[PATCH v5 02/21] powerpc/64s: move the last of the page fault handling logic to C
Christophe Leroy
christophe.leroy at csgroup.eu
Thu Jan 14 01:12:14 AEDT 2021
Le 13/01/2021 à 08:31, Nicholas Piggin a écrit :
> The page fault handling still has some complex logic particularly around
> hash table handling, in asm. Implement this in C instead.
>
> Signed-off-by: Nicholas Piggin <npiggin at gmail.com>
> ---
> arch/powerpc/include/asm/book3s/64/mmu-hash.h | 1 +
> arch/powerpc/kernel/exceptions-64s.S | 131 +++---------------
> arch/powerpc/mm/book3s64/hash_utils.c | 77 ++++++----
> arch/powerpc/mm/fault.c | 46 ++++--
> 4 files changed, 107 insertions(+), 148 deletions(-)
>
> diff --git a/arch/powerpc/include/asm/book3s/64/mmu-hash.h b/arch/powerpc/include/asm/book3s/64/mmu-hash.h
> index 066b1d34c7bc..60a669379aa0 100644
> --- a/arch/powerpc/include/asm/book3s/64/mmu-hash.h
> +++ b/arch/powerpc/include/asm/book3s/64/mmu-hash.h
> @@ -454,6 +454,7 @@ static inline unsigned long hpt_hash(unsigned long vpn,
> #define HPTE_NOHPTE_UPDATE 0x2
> #define HPTE_USE_KERNEL_KEY 0x4
>
> +int do_hash_fault(struct pt_regs *regs, unsigned long ea, unsigned long dsisr);
> extern int __hash_page_4K(unsigned long ea, unsigned long access,
> unsigned long vsid, pte_t *ptep, unsigned long trap,
> unsigned long flags, int ssize, int subpage_prot);
> diff --git a/arch/powerpc/kernel/exceptions-64s.S b/arch/powerpc/kernel/exceptions-64s.S
> index 6e53f7638737..bcb5e81d2088 100644
> --- a/arch/powerpc/kernel/exceptions-64s.S
> +++ b/arch/powerpc/kernel/exceptions-64s.S
> @@ -1401,14 +1401,15 @@ END_FTR_SECTION_IFSET(CPU_FTR_HVMODE)
> *
> * Handling:
> * - Hash MMU
> - * Go to do_hash_page first to see if the HPT can be filled from an entry in
> - * the Linux page table. Hash faults can hit in kernel mode in a fairly
> + * Go to do_hash_fault, which attempts to fill the HPT from an entry in the
> + * Linux page table. Hash faults can hit in kernel mode in a fairly
> * arbitrary state (e.g., interrupts disabled, locks held) when accessing
> * "non-bolted" regions, e.g., vmalloc space. However these should always be
> - * backed by Linux page tables.
> + * backed by Linux page table entries.
> *
> - * If none is found, do a Linux page fault. Linux page faults can happen in
> - * kernel mode due to user copy operations of course.

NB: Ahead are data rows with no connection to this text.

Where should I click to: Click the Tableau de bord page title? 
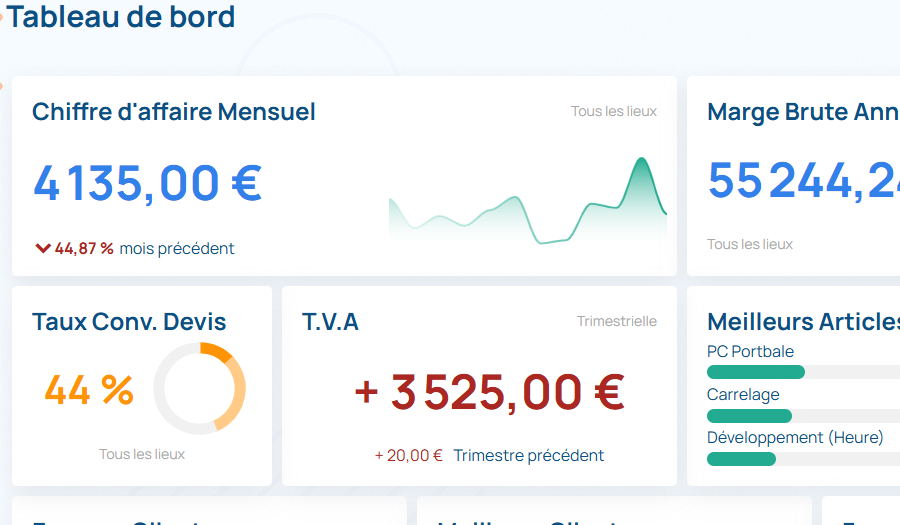click(x=121, y=17)
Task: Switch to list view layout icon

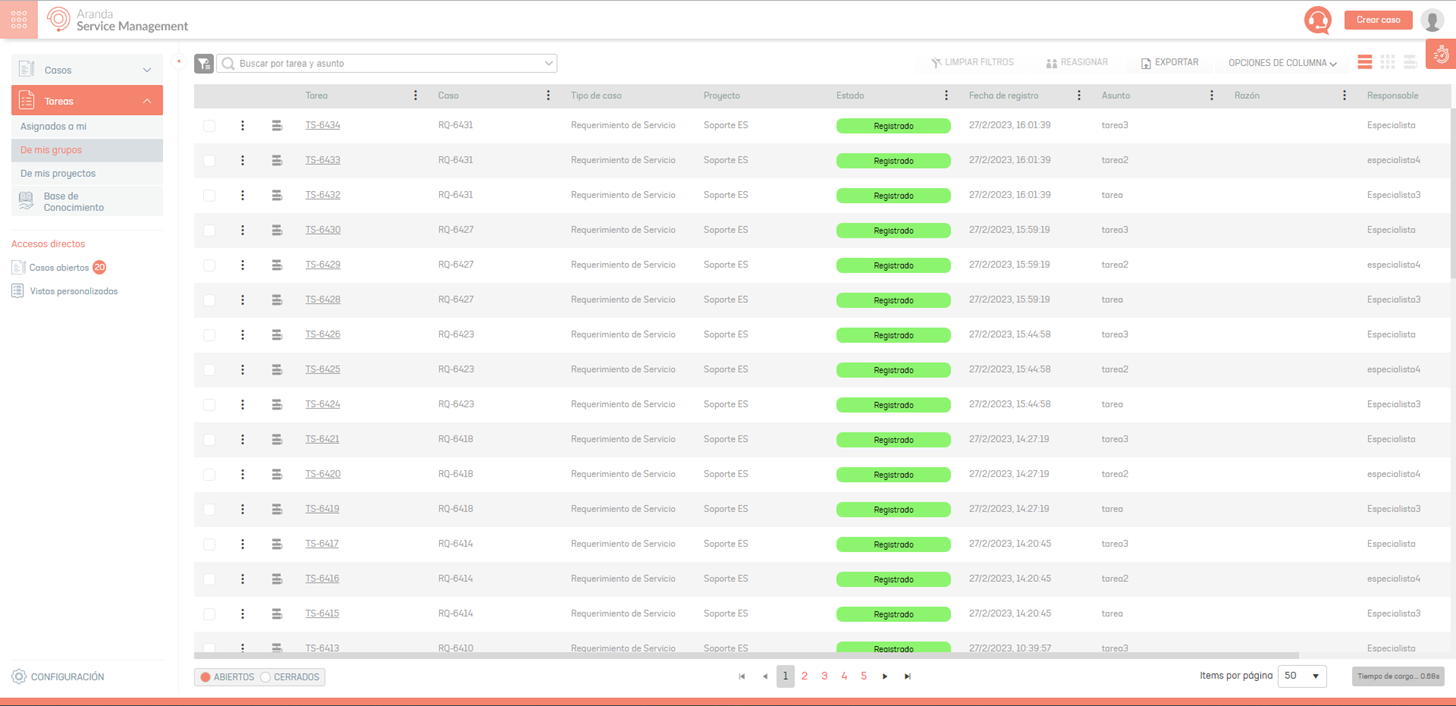Action: [x=1364, y=62]
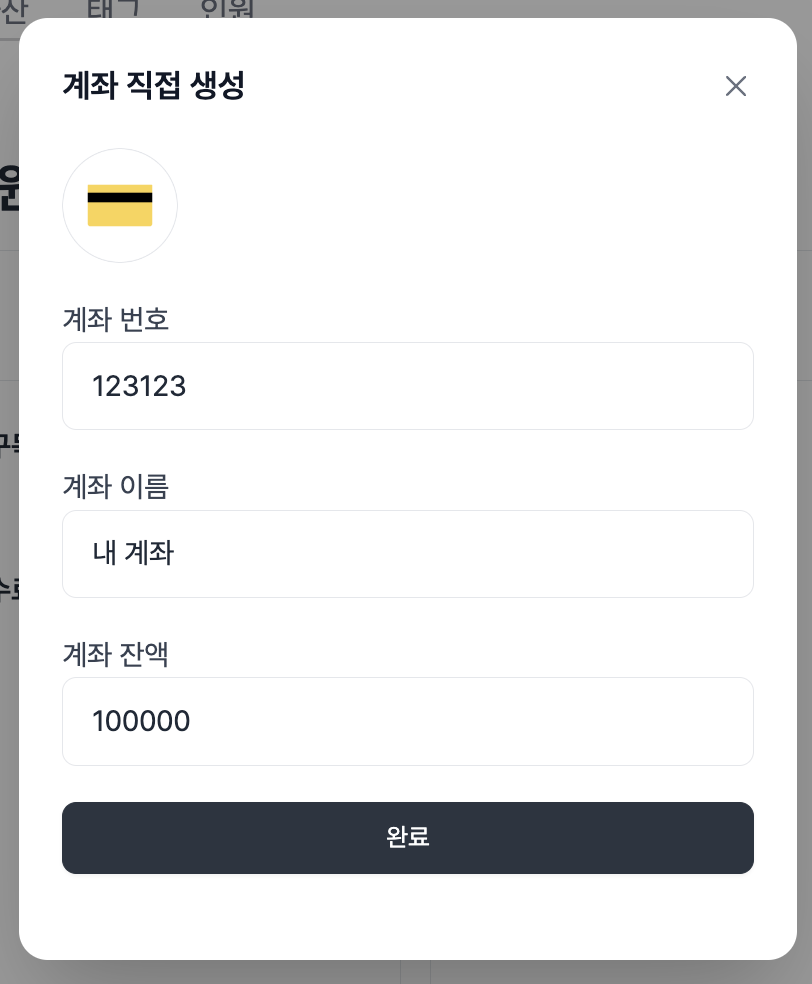Click the 100000 balance value

pos(141,721)
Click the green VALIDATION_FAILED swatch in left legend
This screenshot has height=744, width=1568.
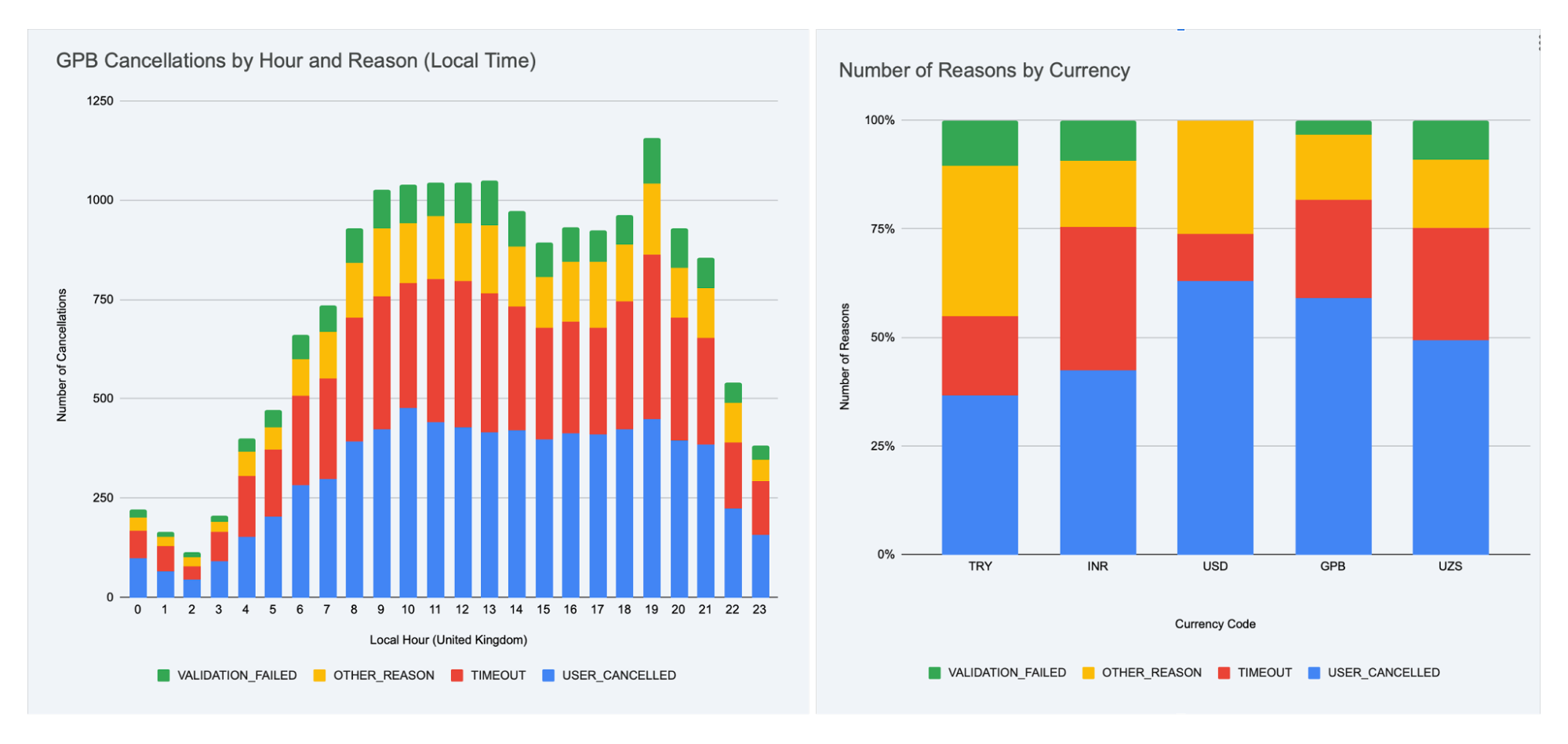pos(163,675)
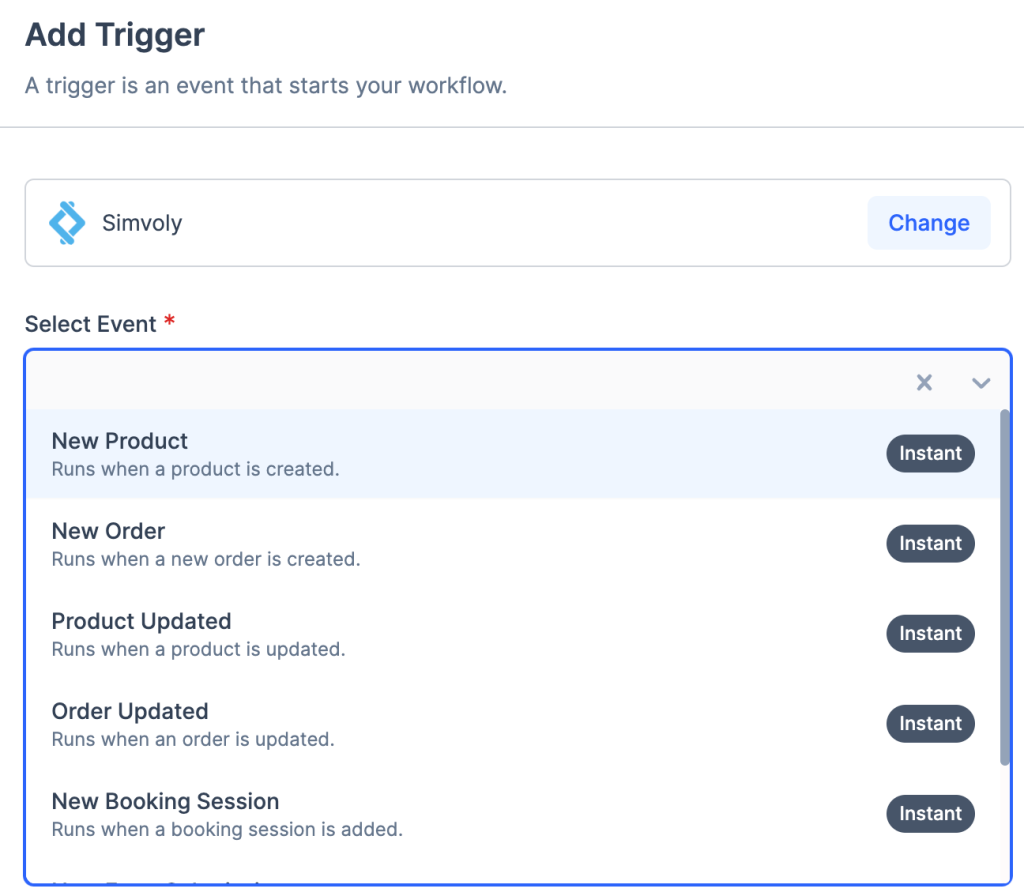This screenshot has height=896, width=1024.
Task: Click the Simvoly app logo icon
Action: click(x=67, y=223)
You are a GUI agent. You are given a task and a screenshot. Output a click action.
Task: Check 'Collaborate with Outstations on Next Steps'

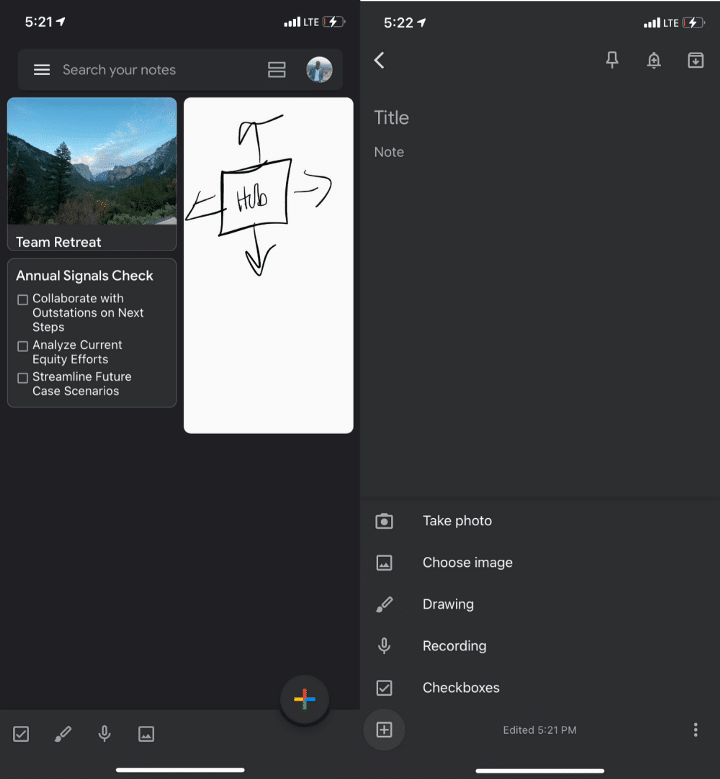[x=23, y=300]
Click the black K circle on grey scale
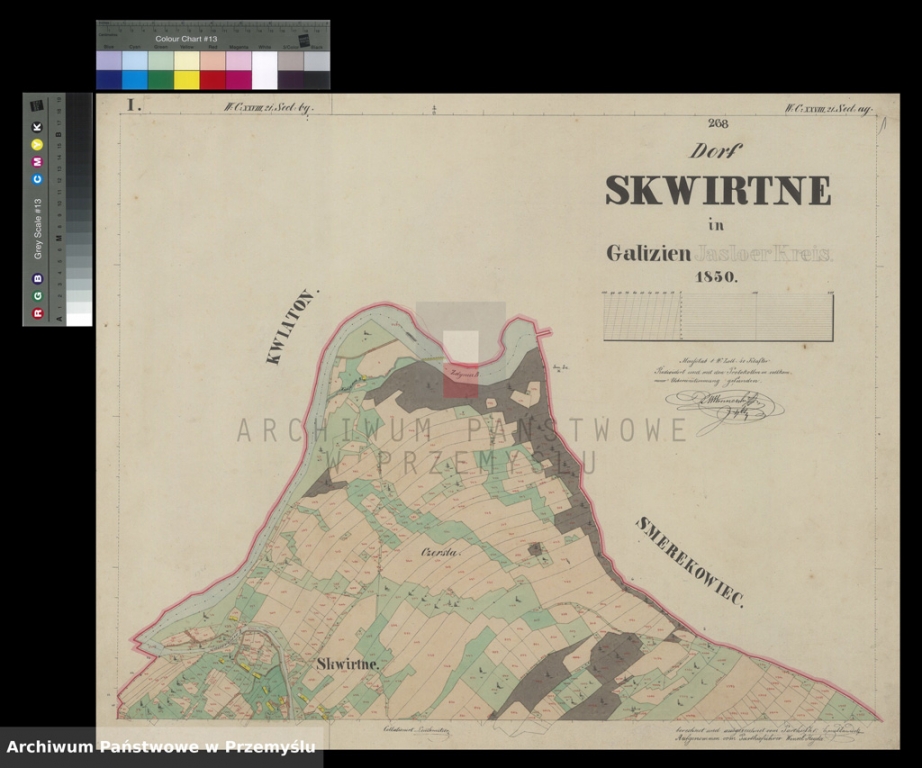922x768 pixels. point(38,127)
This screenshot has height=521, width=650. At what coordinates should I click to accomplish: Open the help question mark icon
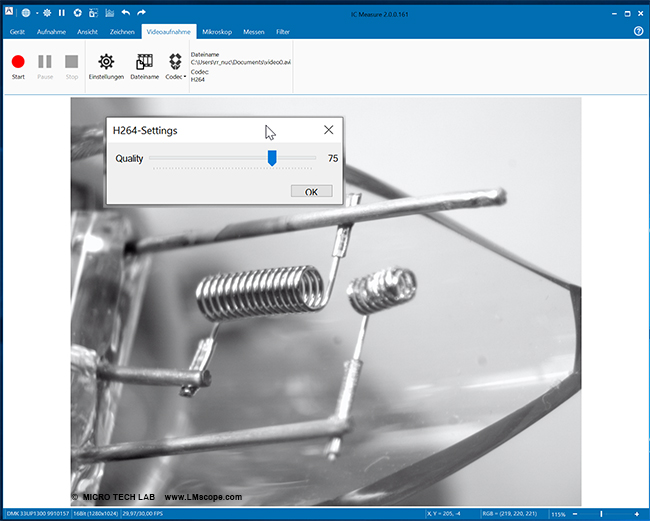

> + * If no entry is found the Linux page fault handler is invoked (by
> + * do_hash_fault). Linux page faults can happen in kernel mode due to user
> + * copy operations of course.
> *
> * KVM: The KVM HDSI handler may perform a load with MSR[DR]=1 in guest
> * MMU context, which may cause a DSI in the host, which must go to the
> @@ -1439,13 +1440,17 @@ EXC_COMMON_BEGIN(data_access_common)
> GEN_COMMON data_access
> ld r4,_DAR(r1)
> ld r5,_DSISR(r1)
We have DSISR here. I think the dispatch between page fault or do_break() should be done here:
- It would be more similar to other arches
- Would avoid doing it also in instruction fault
- Would avoid that -1 return which looks more like a hack.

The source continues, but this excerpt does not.